“THE LAST CHERRY BLOSSOM,” by Kathleen Burkinshaw, Sky Pony Press, Aug. 2, 2016, Hardcover, $16.99 (ages 11 and up)
We often get so caught up in our own history, we fail to see that of the other side, particularly that of innocent victims. “The Last Cherry Blossom” transports readers to Hiroshima during World War II.
Yuriko lives in Hiroshima with Papa. Things are happy and uncomplicated until her aunt Kimiko and cousin Genji come to live with them. Genji can seemingly do no wrong, and Yuriko can’t stand her aunt’s rules. Now Aunt Kimiko is getting remarried and Papa is, too. If that wasn’t bad enough, WWII is dragging on, and Japan’s future isn’t as clear as authorities would like people to know.
As a newspaper editor, Papa has access to information hidden from the general public. While Yuriko is used to the sirens and air raid drills, she’s not used to losing people she knows. The war becomes much more real as neighbors who left to fight never return and her best friend is forced to work at a plane factory. Just when Yuriko thinks the worst is passed, the atomic bomb hits Hiroshima and everything changes.
At first, “The Last Cherry Blossom” is a little hard to read. Not because of the impending horrors, but because it takes a little while to get used to the Japanese culture/names/language. After a chapter or two, those issues disappear, and you become immersed in Yuriko’s story.
Though “The Last Cherry Blossom” is a piece of fiction, author Kathleen Burkinshaw based her novel on her own mother’s experiences growing up in Hiroshima during WWII. Burkinshaw does an excellent job of setting the scene. Pre-bomb Hiroshima is elegant and beautiful. The people are mostly regular folk, going about their daily business and spending time with their families. Readers will easily identify with Yuriko and might find themselves wondering about other victims of more recent atrocities.

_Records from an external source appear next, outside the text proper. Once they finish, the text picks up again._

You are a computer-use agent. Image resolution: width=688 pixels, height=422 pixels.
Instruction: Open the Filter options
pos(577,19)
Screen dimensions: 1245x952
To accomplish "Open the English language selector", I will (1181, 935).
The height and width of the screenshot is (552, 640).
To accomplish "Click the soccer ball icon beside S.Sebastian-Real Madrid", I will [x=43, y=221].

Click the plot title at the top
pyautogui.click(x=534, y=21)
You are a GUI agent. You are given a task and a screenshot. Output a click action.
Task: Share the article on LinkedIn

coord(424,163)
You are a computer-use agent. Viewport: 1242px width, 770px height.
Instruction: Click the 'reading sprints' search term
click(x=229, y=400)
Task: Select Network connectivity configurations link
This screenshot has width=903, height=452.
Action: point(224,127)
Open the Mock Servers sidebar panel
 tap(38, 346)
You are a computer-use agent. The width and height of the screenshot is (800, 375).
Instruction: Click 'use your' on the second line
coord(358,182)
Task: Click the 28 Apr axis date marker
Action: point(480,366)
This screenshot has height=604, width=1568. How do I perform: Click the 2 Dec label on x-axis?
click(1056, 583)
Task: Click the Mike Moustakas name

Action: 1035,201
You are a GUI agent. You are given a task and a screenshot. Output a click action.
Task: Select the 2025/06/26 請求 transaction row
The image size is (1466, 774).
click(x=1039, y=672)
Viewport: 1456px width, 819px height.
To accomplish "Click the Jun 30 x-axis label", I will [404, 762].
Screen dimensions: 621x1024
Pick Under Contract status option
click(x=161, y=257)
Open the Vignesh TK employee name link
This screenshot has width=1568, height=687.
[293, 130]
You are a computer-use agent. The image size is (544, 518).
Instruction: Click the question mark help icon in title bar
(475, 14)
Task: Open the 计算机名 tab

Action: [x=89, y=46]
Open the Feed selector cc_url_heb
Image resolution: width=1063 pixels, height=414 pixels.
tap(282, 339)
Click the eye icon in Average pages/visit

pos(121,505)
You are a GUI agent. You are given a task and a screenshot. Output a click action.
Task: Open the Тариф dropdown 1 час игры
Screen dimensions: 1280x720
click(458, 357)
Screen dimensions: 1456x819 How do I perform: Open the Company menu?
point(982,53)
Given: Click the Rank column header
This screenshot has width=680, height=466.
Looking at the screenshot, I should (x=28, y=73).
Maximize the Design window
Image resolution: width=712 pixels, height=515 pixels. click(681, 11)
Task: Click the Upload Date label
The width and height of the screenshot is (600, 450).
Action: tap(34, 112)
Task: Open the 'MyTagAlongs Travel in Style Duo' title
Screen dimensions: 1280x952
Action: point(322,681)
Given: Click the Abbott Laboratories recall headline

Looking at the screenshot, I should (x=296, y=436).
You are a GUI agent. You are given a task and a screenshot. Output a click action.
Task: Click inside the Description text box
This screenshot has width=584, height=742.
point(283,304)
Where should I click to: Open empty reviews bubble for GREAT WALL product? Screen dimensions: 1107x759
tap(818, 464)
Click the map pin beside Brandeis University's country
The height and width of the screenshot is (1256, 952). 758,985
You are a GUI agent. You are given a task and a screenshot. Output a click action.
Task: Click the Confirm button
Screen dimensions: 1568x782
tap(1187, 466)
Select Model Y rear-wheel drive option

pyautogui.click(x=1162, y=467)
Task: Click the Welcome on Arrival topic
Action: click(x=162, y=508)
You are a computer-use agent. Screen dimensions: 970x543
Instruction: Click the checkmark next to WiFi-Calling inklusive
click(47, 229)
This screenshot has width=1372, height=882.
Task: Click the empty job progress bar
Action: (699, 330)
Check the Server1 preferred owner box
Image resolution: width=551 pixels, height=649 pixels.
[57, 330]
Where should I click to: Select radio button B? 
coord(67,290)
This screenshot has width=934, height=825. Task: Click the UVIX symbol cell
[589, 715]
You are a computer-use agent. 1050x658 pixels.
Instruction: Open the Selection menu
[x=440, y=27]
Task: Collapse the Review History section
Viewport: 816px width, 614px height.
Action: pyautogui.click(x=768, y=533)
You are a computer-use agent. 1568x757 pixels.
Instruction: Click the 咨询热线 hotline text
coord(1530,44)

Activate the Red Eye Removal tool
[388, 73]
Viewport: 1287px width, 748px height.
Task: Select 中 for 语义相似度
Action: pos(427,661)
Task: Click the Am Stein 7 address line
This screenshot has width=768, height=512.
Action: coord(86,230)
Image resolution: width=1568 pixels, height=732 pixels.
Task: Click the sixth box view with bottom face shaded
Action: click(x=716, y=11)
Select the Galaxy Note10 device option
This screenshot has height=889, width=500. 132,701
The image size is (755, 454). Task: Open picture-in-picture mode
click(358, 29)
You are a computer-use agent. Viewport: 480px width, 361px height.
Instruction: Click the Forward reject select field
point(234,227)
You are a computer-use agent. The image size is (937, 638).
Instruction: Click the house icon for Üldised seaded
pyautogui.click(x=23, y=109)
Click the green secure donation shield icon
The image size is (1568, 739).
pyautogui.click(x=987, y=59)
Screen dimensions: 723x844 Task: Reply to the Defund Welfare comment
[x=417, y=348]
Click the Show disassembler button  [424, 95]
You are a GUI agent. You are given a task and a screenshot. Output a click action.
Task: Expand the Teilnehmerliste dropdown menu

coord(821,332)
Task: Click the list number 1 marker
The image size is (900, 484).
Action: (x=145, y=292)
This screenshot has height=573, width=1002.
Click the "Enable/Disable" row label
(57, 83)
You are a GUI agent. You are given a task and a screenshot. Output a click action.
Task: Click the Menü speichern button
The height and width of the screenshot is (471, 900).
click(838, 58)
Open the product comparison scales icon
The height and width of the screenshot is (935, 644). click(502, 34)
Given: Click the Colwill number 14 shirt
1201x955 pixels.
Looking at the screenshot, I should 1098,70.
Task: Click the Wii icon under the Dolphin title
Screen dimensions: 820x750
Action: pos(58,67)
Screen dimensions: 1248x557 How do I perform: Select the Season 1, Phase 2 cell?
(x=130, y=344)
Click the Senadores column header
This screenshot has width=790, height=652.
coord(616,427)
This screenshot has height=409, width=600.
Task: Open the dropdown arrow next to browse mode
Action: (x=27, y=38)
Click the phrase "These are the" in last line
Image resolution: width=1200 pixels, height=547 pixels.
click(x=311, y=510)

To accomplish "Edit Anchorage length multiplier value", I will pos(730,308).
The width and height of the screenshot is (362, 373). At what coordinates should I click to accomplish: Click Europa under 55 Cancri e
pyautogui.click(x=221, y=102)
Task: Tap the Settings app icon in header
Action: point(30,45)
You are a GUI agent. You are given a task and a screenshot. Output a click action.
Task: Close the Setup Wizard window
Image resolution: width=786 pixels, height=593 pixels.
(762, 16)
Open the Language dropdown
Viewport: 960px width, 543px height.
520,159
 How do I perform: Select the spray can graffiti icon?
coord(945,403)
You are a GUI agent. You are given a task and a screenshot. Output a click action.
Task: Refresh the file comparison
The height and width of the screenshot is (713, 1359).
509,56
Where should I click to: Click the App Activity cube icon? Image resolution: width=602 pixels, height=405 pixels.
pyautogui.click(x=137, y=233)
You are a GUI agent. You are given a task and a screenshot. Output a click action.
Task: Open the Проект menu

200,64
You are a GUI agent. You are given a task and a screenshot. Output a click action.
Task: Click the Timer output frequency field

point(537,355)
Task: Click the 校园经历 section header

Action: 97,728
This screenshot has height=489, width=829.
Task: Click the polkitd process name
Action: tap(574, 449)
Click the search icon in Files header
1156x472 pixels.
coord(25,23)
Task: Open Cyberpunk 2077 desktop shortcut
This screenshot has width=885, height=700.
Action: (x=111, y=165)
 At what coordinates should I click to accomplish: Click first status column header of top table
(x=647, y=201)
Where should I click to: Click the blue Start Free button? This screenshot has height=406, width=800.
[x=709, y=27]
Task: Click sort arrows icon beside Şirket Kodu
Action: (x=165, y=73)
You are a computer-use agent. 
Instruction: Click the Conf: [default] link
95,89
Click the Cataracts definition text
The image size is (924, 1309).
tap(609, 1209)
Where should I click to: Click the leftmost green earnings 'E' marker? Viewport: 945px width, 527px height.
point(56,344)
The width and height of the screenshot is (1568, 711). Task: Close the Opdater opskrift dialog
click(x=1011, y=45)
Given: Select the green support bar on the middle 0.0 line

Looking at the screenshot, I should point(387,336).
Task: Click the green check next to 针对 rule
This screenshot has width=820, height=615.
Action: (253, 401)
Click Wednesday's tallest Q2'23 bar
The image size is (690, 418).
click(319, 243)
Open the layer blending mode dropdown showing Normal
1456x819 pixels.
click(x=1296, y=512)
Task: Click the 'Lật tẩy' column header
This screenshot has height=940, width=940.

As you read “The Last Cherry Blossom” you know something bad is coming. As an adult who studied history in college, I have a greater knowledge of what happened. Younger readers, however, might find themselves surprised and rightfully horrified at what happened when the atomic bomb hit. It’s not through an adult’s eyes that you witness the devastation but through a 12-year-old’s. Somehow that makes the events worse. Not because Burkinshaw is overly graphic, but because you can’t help but wonder who could do such a thing to other humans.
“The Last Cherry Blossom” is a beautiful and haunting novel about our not-too-distant past. I highly recommend it.